Each area contributes to comprehensive group-wide initiatives and develops specific outputs and collaborative initiatives.
Strategic Priority Areas
We encourage applications from individuals with diverse backgrounds whose interests correspond with our established and emerging priorities, particularly those possessing expertise in the following domains:
Agricultural and environmental policy, politics, and governance, as well as broadly defined policy studies and analysis.
Environmental social sciences, social studies of science, and environmental humanities, with emphasis on research addressing the social and cultural politics of nitrogen use and pollution.
Political economy of fertilizer subsidies, fertilizer markets, and global supply chains.
Human health impacts of nitrogen pollution, as well as the role of health considerations in policy-making and social mobilization.

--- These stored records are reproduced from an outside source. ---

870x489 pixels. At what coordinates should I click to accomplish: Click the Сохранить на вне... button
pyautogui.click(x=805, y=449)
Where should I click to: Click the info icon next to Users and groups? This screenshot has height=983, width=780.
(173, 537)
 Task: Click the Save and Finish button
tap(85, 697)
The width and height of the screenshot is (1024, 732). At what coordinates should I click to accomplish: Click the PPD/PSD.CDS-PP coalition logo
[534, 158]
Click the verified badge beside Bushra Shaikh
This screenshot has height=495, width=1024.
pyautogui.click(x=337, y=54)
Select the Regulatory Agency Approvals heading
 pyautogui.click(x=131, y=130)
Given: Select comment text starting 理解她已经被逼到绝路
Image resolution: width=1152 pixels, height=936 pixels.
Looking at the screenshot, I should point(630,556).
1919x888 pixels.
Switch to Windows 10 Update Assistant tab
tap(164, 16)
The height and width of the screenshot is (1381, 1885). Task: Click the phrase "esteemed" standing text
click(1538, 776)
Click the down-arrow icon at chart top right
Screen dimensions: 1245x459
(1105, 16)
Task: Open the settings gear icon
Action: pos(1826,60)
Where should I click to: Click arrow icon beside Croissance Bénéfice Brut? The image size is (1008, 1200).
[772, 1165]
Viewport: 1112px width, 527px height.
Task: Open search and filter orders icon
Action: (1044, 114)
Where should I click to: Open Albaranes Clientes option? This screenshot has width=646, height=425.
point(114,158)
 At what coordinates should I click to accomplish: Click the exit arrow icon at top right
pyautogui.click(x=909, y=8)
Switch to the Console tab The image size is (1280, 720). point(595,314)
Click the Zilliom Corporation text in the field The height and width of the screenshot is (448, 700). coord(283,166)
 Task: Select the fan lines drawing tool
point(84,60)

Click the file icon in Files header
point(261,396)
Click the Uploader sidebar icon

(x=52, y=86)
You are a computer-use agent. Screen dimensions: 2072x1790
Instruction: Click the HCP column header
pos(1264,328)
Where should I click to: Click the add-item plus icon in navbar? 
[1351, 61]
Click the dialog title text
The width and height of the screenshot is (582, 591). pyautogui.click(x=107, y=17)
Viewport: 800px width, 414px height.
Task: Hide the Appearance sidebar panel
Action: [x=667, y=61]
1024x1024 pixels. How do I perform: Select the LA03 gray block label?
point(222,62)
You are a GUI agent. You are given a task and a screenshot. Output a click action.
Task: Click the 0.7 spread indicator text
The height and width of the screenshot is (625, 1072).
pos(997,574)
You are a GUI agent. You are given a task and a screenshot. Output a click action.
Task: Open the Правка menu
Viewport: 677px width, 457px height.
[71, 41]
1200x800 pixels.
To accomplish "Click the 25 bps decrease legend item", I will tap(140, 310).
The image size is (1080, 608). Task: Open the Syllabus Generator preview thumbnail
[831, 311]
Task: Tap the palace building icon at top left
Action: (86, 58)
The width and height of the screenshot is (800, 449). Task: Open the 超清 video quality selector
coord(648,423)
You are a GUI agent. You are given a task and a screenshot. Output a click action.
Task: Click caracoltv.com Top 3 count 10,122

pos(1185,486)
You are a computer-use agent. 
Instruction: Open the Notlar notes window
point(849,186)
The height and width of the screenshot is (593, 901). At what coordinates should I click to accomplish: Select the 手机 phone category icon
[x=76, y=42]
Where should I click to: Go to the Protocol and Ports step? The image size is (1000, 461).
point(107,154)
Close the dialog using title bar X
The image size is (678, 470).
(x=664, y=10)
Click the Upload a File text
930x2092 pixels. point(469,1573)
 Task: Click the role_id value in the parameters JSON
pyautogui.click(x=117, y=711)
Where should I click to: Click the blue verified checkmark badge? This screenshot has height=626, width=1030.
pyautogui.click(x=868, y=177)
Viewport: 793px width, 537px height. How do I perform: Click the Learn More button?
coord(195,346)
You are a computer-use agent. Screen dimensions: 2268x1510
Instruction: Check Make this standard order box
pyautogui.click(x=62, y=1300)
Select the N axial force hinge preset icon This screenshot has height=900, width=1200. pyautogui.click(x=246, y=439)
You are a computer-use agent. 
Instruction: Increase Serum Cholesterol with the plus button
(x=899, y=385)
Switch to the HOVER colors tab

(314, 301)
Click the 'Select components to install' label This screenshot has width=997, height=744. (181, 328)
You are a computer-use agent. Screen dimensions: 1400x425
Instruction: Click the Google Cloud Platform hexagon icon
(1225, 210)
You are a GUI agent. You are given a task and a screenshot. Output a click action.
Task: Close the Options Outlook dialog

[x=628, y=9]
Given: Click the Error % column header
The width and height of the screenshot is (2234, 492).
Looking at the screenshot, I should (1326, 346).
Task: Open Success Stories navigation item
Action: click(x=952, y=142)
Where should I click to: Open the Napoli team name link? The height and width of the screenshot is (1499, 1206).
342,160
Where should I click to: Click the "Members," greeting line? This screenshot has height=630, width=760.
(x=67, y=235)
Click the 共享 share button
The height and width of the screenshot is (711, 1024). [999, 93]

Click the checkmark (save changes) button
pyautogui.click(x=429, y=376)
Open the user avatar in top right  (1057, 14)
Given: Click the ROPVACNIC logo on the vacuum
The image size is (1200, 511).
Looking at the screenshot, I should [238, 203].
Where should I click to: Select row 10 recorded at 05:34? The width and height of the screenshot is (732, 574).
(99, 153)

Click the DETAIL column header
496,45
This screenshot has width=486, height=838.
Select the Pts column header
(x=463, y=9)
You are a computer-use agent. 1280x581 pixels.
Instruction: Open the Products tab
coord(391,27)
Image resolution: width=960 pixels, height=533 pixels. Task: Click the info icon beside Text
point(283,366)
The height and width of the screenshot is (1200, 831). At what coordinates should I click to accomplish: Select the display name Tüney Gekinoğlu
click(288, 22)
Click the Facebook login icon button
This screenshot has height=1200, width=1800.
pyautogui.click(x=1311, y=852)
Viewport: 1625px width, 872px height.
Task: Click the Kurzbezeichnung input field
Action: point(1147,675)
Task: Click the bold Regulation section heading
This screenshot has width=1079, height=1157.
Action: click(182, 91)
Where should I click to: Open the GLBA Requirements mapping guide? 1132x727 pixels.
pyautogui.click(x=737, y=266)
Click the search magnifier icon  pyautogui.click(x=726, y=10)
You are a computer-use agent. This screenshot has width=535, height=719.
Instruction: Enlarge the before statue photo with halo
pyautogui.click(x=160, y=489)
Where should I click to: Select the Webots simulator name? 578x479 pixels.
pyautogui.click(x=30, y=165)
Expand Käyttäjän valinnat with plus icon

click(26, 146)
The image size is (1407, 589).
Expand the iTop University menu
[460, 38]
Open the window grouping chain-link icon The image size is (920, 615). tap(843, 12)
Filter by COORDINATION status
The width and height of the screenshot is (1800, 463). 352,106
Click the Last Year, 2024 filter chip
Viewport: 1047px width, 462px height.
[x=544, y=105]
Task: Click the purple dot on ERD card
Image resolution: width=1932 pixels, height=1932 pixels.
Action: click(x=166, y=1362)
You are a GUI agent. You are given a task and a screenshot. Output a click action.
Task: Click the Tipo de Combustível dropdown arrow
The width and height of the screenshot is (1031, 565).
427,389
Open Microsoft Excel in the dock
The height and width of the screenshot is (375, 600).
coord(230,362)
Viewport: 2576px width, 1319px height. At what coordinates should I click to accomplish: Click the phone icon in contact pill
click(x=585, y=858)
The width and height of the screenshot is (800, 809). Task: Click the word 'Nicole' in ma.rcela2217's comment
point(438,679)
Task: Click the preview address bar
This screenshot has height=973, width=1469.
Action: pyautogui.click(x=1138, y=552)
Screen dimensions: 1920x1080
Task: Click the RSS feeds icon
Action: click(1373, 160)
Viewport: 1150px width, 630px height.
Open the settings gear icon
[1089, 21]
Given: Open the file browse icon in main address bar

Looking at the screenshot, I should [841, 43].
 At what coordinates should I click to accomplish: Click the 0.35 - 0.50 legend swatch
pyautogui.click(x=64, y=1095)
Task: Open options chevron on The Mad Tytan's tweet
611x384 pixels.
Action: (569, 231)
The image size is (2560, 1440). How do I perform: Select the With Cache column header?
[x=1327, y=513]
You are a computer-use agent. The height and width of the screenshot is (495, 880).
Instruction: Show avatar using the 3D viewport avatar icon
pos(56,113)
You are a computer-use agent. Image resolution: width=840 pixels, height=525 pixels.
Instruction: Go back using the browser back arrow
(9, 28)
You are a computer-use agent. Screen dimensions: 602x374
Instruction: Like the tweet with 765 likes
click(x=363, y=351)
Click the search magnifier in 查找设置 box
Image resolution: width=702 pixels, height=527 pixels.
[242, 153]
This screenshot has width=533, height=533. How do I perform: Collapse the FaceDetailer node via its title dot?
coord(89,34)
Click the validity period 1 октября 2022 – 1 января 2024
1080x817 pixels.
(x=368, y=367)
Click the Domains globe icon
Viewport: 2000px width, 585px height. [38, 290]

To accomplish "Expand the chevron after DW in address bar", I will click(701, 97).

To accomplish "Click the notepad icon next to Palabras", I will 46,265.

Farmers’ movements, protests, and policy conflicts.
Inequities in the distribution of environmental burdens across regions and communities.
International negotiations, multi-actor collaboration, stakeholder engagement, and efforts to align climate, food, and biodiversity agendas.
Coalition-building among governments, civil society, and the private sector to facilitate systemic change.
Green ammonia governance and cross-sector dynamics connecting energy, transportation, agriculture, and climate.
Agroecological transitions and governance challenges encountered by small-scale farmers, particularly in the Global South.
Youth engagement and advocacy in environmental governance, with a focus on movement-building and intergenerational strategies for nitrogen governance.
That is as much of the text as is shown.